High schooler mocked for wearing the same clothes every day surprised by football players
"The best day of my entire life, basically."

Football players stepped up for a kid with only one outfit.
When Michael Todd started his freshman year at MLK prep school in Memphis, Tennessee two years ago, he only had one outfit to wear to school. High school kids can be incredibly cruel and Michael was mocked for three weeks for wearing the same clothes every day.
"I really don't have clothes at home," he told KTVI. "My mom can't buy clothes for me because I'm growing too fast."
Kristopher Graham, a football player at MLK Prep, thought the bullying had gone too far and wanted to do something to help. "When I saw people laugh at him and bully him, I felt like I needed to do something," Kristopher said. He texted his friend Antwan Garrett asking for help.

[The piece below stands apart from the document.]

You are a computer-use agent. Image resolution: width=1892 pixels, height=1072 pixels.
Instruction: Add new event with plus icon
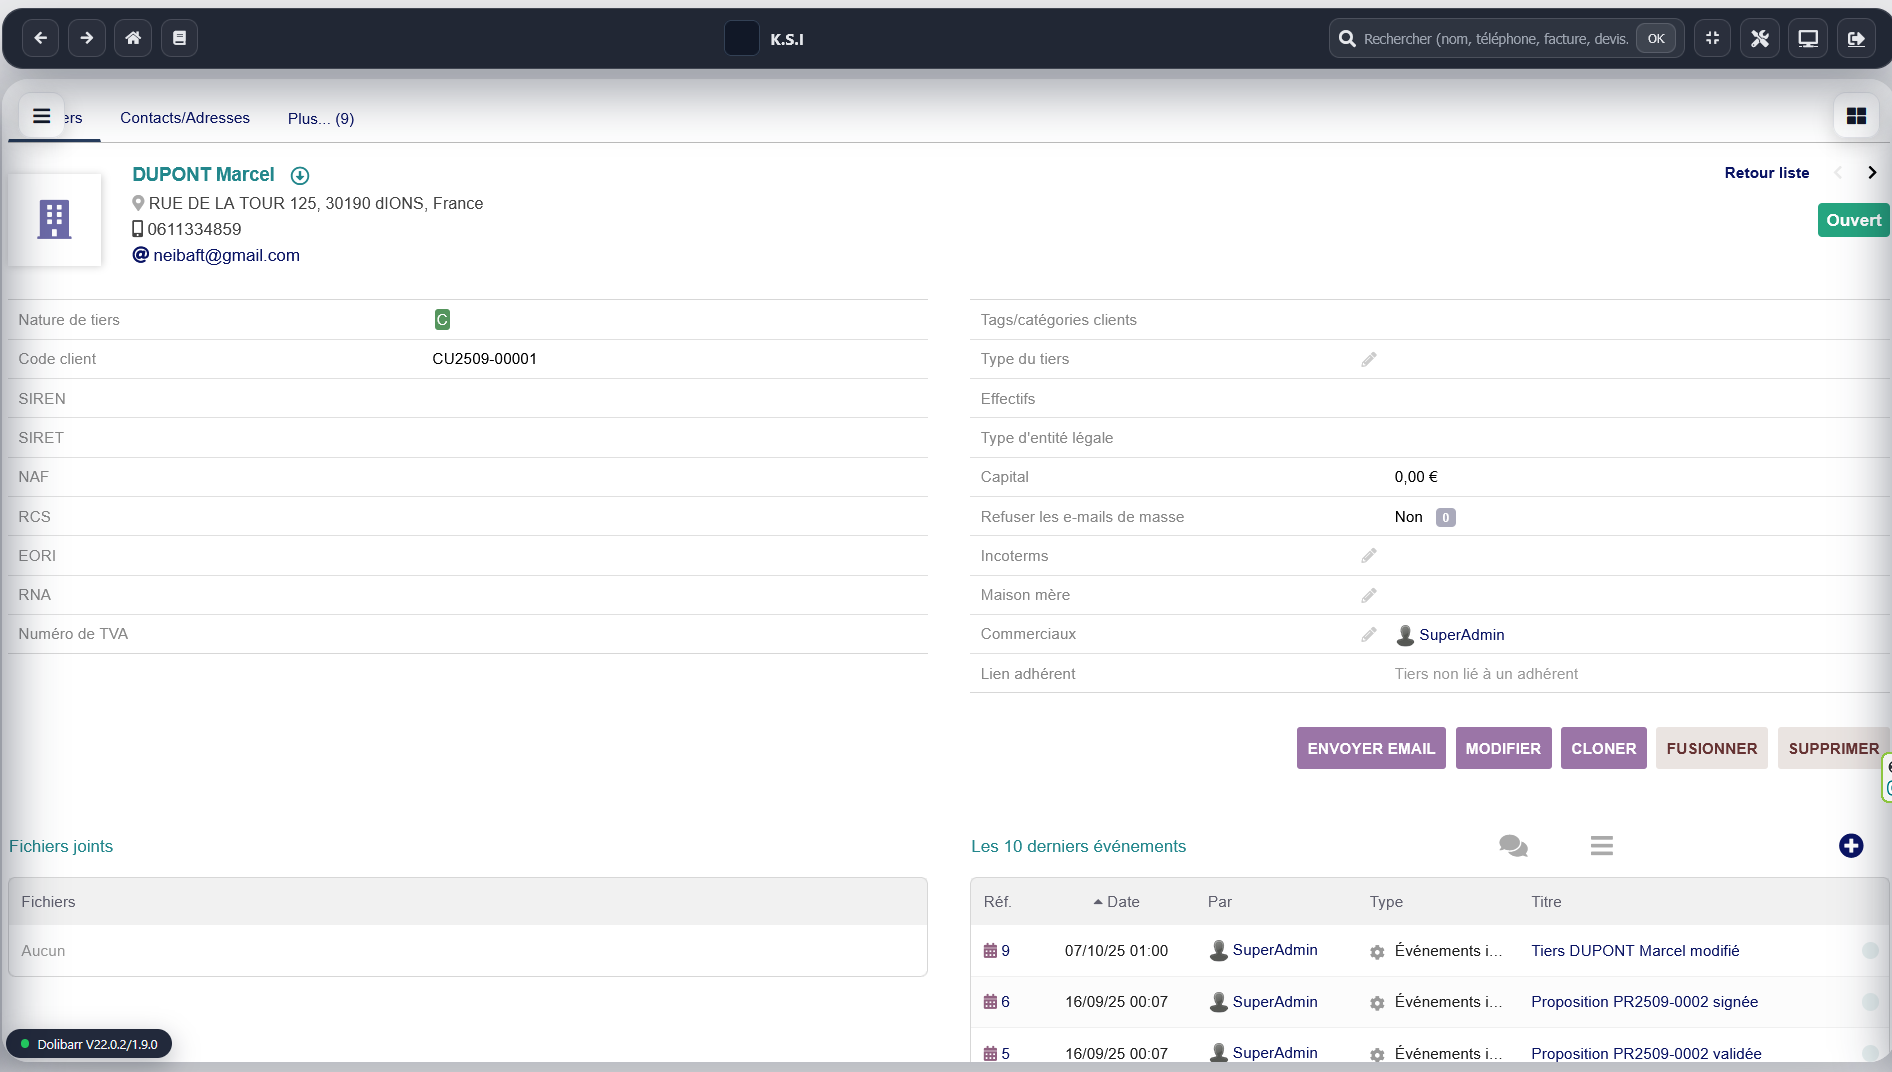coord(1850,846)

The next day, Michael was taken out of third period and when he stepped out of the classroom he was approached by Kristopher and Antwan. He froze with nervousness when he saw the two football players stopped him by the lockers.
"I want to apologize to you for laughing at you and I want to give you something to make it up," Kristopher told Michael. The football players handed Michael a gift, bags full of shirts, shorts, and shoes.
Michael couldn't believe the football players' kindness.
"I've been bullied my entire life." But getting the gift was "awesome," he said according to USA Today. "The best day of my entire life, basically."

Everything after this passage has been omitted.